### Tekst do przeczytania ###

Zaczynam odchudzać się przed Świętami

Zaczynam odchudzać się przed Świętami

Postanowiłem się odchudzać już jakiś czas temu i od tej pory zaliczyłem kilka, niestety nieudanych, prób w tym temacie. Ostatnio przeanalizowałem swoje podejście do odchudzania w dwuczęściowym artykule pt. „Krótka historia o kolejnych próbach odchudzania się”. Teraz chyba już wiem, jak podejść do gubienia kilogramów i jestem pewien, że tym razem znajdę w sobie tylko pokładów samozaparcia, żeby się do tematu przyłożyć.

Jest jednak Grudzień i pojawiło się nowe pytanie – czy jest sens zaczynać się odchudzać teraz, kiedy Święta są już za pasem? Kilka dni obżarstwa na pewno zniweluje wszystkie moje starania, więc czy nie lepiej odpuścić na te kilkanaście dni swoje plany i zacząć zaraz po Gwiazdce? Odpowiedziałem sobie od razu:

Nie kombinuj, zacznij teraz

Ponieważ teraz jest dobry moment na to, żeby zacząć. Nie będę się usprawiedliwiał i znowu kombinował, szukał wymówki, żeby po raz kolejny odłożyć odchudzanie w czasie. Teraz jest dobry moment i tyle. To świetna okazja, żeby samemu sobie sprawić prezent! Ale dlaczego? Muszę przecież racjonalnie wyjaśnić samemu sobie oraz Wam drodzy czytelnicy, czemu tak jest.

### Surowe dane ###

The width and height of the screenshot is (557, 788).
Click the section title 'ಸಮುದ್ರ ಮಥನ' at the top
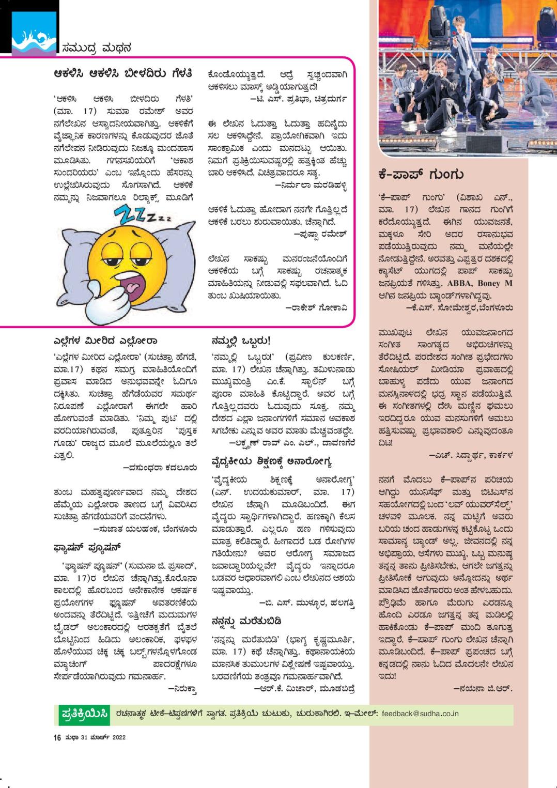pos(96,48)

###

● Zadania do wykonania
• a. Proszę przepisać fragment tekstu o odchudzaniu przed Świętami od słów "Ponieważ teraz jest" do słów "czemu tak jest." włącznie, zastępując "dobry moment" słowami "odpowiedni moment".
• b. Jaki tytuł nosi dwuczęściowy artykuł wspomniany w tekście o odchudzaniu przed Świętami?

● Rozwiązania zadań
• a.
Ponieważ teraz jest odpowiedni moment na to, żeby zacząć. Nie będę się usprawiedliwiał i znowu kombinował, szukał wymówki, żeby po raz kolejny odłożyć odchudzanie w czasie. Teraz jest odpowiedni moment i tyle. To świetna okazja, żeby samemu sobie sprawić prezent! Ale dlaczego? Muszę przecież racjonalnie wyjaśnić samemu sobie oraz Wam drodzy czytelnicy, czemu tak jest.

• b. „Krótka historia o kolejnych próbach odchudzania się”